** Begin **

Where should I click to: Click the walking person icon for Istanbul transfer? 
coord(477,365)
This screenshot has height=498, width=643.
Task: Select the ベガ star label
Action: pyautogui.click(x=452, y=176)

** End **

* _Requirement_
Copy out every item above word for word, keeping each line intact and in its original order.

* _Task output_
Where should I click to: Click the walking person icon for Istanbul transfer? 
coord(477,365)
This screenshot has height=498, width=643.
Task: Select the ベガ star label
Action: pyautogui.click(x=452, y=176)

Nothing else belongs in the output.